Brüssel/Straßburg. Zwei Millionen Syrer haben in der benachbarten Türkei Zuflucht vor dem Bürgerkrieg gefunden – und angesichts der dramatischen Lage könnten es noch viel mehr werden. Die Frage des Umgangs mit syrischen Flüchtlingen wird die Staats- und Regierungschefs der EU bei ihrem außerplanmäßigen Gipfeltreffen mit dem türkischen Staatschef, Recep Tayyip Erdoğan, am kommenden Sonntag beschäftigen. Doch damit der Sondergipfel ein Erfolg wird, braucht es den Willen zu einem Kompromiss. Während die Türkei möglichst große Zugeständnisse der Europäer erhalten will, wird in der EU (wieder einmal) über Geld gestritten. Konkret geht es um jene drei Mrd. Euro, die Ankara für den Zeitraum 2015 und 2016 von der EU-Kommission versprochen wurden – das Geld soll für die Versorgung der Flüchtlinge verwendet werden.

Die Brüsseler Behörde macht dabei 500 Mio. Euro locker, den Rest sollen die Mitgliedstaaten beisteuern. Und zwar nach einem Verteilungsschlüssel, der vor zwei Wochen beim Sondergipfel in Malta präsentiert wurde und sich nach der Wirtschaftskraft richtet. Demnach wären Deutschland mit 534 Mio. Euro, gefolgt von Großbritannien (409 Mio.) und Frankreich (386 Mio.) die größten Zahler. Auf Österreich entfielen 57 Mio. Euro. Doch dieser Schlüssel ist umstritten.
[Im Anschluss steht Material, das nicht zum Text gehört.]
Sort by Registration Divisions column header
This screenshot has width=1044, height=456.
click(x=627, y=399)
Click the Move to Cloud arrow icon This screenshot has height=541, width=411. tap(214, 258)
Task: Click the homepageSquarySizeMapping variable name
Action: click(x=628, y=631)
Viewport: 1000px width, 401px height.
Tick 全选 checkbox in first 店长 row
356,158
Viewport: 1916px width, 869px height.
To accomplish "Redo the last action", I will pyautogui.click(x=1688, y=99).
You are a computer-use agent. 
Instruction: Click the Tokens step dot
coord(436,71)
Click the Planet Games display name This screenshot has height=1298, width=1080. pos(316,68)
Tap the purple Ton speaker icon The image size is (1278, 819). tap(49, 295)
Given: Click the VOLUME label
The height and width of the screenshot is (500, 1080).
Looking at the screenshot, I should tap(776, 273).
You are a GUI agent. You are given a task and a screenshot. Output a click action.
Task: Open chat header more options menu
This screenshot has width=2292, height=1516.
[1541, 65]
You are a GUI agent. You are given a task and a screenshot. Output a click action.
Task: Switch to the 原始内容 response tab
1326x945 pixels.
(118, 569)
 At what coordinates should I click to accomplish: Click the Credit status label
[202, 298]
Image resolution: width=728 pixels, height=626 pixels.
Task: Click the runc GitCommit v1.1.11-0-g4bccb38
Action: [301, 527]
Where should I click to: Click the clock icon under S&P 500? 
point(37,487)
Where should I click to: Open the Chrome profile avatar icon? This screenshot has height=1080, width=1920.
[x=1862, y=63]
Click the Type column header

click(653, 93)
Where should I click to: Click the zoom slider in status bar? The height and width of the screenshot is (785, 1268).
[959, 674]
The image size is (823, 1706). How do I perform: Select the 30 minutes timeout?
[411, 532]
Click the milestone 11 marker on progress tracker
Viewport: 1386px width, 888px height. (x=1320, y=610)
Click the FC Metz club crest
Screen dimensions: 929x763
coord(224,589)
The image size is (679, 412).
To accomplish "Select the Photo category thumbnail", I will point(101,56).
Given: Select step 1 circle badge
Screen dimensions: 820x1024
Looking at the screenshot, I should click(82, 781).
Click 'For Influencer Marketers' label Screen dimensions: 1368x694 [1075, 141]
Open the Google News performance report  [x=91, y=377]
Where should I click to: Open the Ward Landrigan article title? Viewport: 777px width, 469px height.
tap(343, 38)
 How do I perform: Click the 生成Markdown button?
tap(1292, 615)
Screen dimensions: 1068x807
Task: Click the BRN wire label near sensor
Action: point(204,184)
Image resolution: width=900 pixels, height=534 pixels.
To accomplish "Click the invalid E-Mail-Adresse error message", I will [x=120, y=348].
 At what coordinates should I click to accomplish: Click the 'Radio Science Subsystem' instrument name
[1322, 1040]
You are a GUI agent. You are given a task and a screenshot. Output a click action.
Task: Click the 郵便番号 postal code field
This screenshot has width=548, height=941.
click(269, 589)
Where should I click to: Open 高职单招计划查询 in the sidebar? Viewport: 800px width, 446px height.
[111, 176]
Am heutigen Donnerstag sollen Diplomaten in Brüssel erneut über die Höhe der nationalen Beiträge verhandeln. Sollten sie nicht auf einen grünen Zweig kommen, müsste die Angelegenheit von den Staats- und Regierungschefs am Sonntag diskutiert werden – was den Besuchern aus Ankara durchaus gelegen käme.

Erdoğan will Zuzug eindämmen

In Kommissionskreisen wird seit Wochen davor gewarnt, die Angelegenheit auf die lange Bank zu schieben, um den Türken keine Gelegenheit zu geben, ihre finanziellen Forderungen immer weiter nach oben zu schrauben. Grundlage der Verhandlungen ist ein von der Brüsseler Behörde ausgearbeiteter Aktionsplan, der unter anderem die Fortsetzung der EU-Beitrittsverhandlungen sowie regelmäßige Konsultationen auf höchster Ebene vorsieht. Auch eine (nicht unumstrittene) Lockerung des EU-Visaregimes für türkische Reisende könnte Teil des Pakets werden – sofern die Türkei im Gegenzug dafür sorgt, dass nicht mehr so viele Flüchtlinge über Griechenland in die EU einreisen.

Präsident Erdoğan kündigte am gestrigen Mittwoch jedenfalls an, sein Land werde „alle notwendigen Maßnahmen ergreifen, um eine neue Migrationswelle zu vermeiden“ – und zwar auf beiden Seiten der syrischen Grenze. Ein besonders heikler Punkt dürfte die Frage des Umgangs mit Syrern in der Türkei sein: Die EU hält es für sinnvoll, dass Ankara den türkischen Arbeitsmarkt für die Flüchtlinge öffnet, die derzeit keiner legalen Beschäftigung nachgehen dürfen. Es ist eine delikate Angelegenheit angesichts der wirtschaftlichen Schwierigkeiten der Türkei.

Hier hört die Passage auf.